> THE REQUEST:
Replace "visibility" with "display" in the part of the records that opens with the line containing "Where should I click to: Toggle" and closes with the line containing "[x=1258, y=15]", and write out only those lines with nothing else changed.

> INPUT ROWS:
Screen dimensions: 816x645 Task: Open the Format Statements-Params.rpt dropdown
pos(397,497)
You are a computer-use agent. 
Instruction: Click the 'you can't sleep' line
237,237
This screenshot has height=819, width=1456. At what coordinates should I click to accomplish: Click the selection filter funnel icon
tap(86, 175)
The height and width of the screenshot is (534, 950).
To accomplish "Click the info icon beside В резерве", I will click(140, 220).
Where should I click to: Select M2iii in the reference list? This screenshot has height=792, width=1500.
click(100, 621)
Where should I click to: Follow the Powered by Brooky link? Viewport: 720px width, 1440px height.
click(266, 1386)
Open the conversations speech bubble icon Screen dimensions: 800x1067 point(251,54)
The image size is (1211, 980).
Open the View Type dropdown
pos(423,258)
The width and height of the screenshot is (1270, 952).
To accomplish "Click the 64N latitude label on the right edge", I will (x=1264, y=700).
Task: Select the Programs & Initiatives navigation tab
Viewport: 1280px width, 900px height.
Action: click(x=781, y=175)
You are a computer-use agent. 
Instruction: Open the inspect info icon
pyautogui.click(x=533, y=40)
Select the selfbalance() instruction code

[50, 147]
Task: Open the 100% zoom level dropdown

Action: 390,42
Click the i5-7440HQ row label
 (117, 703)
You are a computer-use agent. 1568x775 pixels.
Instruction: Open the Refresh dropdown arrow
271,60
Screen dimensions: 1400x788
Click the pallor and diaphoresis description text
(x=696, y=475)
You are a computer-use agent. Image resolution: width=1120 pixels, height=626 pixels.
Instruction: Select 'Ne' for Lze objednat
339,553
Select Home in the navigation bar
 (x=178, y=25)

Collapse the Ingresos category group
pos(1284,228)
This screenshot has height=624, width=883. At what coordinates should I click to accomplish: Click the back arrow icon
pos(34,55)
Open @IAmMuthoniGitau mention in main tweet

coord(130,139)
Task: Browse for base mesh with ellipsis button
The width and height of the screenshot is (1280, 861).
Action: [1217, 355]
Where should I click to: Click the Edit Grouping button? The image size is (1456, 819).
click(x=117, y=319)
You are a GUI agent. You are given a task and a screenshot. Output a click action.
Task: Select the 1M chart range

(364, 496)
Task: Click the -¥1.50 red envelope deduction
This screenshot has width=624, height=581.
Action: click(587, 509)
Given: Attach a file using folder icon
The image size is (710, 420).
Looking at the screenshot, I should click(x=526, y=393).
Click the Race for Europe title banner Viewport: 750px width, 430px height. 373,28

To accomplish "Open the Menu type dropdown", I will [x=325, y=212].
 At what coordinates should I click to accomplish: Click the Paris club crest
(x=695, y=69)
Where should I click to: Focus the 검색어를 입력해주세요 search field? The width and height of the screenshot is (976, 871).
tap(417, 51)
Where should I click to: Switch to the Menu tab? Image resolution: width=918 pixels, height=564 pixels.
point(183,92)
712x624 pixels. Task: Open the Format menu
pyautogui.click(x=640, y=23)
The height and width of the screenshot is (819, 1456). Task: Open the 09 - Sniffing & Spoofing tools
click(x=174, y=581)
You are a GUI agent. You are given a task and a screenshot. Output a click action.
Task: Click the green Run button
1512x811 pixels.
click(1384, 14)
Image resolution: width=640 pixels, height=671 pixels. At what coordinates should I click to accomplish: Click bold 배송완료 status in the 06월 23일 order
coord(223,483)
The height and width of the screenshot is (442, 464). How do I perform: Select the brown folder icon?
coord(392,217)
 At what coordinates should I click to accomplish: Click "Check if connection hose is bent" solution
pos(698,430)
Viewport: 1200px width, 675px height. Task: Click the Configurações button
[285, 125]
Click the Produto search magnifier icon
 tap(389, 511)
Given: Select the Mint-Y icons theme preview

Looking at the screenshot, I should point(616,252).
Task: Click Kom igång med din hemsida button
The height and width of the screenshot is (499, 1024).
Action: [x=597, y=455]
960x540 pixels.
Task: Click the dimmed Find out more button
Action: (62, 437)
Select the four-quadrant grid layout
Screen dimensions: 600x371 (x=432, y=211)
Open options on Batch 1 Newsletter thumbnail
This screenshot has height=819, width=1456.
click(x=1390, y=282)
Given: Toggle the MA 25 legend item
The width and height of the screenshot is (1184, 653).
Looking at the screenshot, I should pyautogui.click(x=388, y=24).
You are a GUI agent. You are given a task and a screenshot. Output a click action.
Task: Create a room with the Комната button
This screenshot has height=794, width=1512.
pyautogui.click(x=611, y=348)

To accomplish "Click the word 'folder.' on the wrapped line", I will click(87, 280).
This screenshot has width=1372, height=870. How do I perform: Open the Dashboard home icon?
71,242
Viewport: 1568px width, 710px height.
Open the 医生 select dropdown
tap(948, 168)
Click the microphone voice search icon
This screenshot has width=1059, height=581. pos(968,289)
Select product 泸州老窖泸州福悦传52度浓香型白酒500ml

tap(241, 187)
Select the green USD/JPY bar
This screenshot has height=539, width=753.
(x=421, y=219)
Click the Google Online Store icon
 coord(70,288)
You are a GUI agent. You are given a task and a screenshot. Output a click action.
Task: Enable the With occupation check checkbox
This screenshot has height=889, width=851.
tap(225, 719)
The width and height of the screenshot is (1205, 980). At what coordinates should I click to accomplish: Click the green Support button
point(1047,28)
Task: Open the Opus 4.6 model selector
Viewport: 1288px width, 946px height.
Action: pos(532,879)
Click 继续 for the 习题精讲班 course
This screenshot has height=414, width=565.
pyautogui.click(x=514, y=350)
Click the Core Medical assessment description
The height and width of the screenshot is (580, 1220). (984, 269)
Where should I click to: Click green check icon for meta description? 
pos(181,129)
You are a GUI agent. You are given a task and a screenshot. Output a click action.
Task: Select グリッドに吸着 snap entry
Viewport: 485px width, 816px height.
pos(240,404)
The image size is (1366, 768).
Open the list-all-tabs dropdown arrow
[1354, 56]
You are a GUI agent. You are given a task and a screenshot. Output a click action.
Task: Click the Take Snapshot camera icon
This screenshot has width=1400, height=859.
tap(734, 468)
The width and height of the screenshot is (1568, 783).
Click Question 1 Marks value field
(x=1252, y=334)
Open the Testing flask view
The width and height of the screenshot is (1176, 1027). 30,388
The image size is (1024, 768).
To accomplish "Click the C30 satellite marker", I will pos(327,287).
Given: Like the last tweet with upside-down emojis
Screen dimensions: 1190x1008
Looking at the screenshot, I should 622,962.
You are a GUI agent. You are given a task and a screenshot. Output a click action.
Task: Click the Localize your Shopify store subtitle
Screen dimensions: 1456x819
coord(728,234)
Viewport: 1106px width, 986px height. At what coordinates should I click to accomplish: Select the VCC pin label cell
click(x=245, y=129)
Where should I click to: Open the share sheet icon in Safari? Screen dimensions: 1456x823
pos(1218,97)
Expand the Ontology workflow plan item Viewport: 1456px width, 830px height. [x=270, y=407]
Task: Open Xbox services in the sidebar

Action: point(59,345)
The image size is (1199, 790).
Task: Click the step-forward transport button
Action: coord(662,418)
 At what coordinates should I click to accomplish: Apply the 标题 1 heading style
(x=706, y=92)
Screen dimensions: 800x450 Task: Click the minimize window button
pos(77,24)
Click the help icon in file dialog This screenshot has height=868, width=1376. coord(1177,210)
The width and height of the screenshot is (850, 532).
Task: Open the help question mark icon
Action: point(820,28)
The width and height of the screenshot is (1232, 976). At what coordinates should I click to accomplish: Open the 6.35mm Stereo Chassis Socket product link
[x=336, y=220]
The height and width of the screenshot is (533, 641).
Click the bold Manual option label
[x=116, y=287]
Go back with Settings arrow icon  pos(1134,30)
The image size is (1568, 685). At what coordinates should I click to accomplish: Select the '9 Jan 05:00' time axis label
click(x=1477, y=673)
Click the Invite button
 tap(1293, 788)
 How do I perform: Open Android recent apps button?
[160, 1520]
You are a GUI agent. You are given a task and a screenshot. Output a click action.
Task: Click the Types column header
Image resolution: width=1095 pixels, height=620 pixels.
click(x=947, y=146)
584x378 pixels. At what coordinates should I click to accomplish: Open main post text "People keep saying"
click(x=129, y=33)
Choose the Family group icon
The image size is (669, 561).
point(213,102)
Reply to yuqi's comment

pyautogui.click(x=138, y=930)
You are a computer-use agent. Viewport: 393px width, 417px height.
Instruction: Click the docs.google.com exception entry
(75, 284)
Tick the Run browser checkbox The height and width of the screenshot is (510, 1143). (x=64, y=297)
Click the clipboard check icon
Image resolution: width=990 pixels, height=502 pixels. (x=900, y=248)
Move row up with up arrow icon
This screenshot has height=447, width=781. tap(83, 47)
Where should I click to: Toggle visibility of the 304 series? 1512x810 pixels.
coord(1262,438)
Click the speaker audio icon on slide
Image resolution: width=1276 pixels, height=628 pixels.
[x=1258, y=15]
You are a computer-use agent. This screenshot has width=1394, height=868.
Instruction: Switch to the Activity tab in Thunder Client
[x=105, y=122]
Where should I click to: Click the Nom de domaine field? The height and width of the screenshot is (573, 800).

> SOLVED EXERCISE:
Where should I click to: Toggle display of the 304 series? 1512x810 pixels.
coord(1262,438)
Click the speaker audio icon on slide
Image resolution: width=1276 pixels, height=628 pixels.
[x=1258, y=15]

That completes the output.